Chiaotzu: But Tien, the doctor said if your shoulders get any bigger-
Tien: [darkly] That's why we don't see him anymore.
- The Simpsons: The episode where Marge goes into bodybuilding had her obsessed with gaining muscle, despite being very muscular even for a man, due to her run-in with a mugger at the beginning of the episode. The muscle gain becomes a way for her to get rid of her feeling of helplessnes, until it becomes a goal in itself.
- The first ever Cut Away Gag in Family Guy followed a comment about how a poor self-body-image has created lots of problems, cut away to... a skinny and weak Adolf Hitler in a gym, called Das Gym, struggling with a small set of barbells and glaring angrily at a musclebound Jewish man surrounded by beautiful women.
- A long running desire of Ren from Ren and Stimpy was to get pectoral implants. In one episode he finally does...using the fat from Stimpy's butt.
- An episode of Spongebob Square Pants had Spongebob ordering inflatable muscular arms after realizing how skinny he is.
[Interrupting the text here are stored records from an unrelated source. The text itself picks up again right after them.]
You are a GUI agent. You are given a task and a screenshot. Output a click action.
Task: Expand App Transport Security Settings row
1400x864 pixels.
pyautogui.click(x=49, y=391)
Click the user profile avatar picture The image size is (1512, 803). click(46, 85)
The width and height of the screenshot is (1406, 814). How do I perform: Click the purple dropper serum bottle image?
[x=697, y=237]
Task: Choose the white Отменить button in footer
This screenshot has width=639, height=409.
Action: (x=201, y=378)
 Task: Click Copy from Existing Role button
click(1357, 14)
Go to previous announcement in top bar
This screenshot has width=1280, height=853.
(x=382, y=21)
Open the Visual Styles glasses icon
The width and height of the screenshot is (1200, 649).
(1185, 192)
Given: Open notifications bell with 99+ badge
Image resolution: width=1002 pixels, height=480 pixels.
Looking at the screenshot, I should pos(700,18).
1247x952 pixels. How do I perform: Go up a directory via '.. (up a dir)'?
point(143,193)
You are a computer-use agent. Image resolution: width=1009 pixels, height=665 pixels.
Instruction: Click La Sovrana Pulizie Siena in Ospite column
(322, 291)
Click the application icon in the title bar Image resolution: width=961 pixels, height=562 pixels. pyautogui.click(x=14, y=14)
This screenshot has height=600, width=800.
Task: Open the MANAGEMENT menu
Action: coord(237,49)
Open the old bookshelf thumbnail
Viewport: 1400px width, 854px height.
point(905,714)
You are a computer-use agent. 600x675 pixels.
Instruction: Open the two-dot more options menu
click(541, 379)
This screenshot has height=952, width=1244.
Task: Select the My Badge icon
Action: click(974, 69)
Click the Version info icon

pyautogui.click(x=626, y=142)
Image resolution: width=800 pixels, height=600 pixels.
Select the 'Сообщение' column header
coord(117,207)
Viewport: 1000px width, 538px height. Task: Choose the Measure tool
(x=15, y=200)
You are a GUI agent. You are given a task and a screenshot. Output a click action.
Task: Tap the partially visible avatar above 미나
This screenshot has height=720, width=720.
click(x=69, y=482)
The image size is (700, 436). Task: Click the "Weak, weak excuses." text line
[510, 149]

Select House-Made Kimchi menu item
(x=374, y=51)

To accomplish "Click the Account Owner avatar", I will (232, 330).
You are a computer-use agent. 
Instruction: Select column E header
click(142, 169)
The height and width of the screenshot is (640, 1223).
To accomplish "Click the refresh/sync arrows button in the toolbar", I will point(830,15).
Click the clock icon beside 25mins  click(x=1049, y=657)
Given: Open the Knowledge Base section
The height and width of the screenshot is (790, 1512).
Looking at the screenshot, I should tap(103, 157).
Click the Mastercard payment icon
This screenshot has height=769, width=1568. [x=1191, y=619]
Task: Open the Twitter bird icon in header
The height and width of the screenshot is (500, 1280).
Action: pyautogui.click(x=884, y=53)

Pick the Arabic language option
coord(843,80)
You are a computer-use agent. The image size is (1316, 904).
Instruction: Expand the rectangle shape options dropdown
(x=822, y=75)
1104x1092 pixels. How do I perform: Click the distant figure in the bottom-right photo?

Too bad for him that they don't actually increase his strength.
- A very early episode of South Park features Cartman winning an essay contest and getting to be on TV. It's Played for Laughs when he sees a commercial advertising a weight gain supplement, and worries that he's too thin when the commercial asks the viewer if they're tired of being a 90-pound weakling (with Cartman estimating that he weighs about 90 pounds - in a third-grader's frame). He gets a supply of the supplement, and bulks up to Jabba the Hutt-like levels. He thinks he looks awesome, but anyone else who sees him just says "Goddamn, that's a big fat ass!"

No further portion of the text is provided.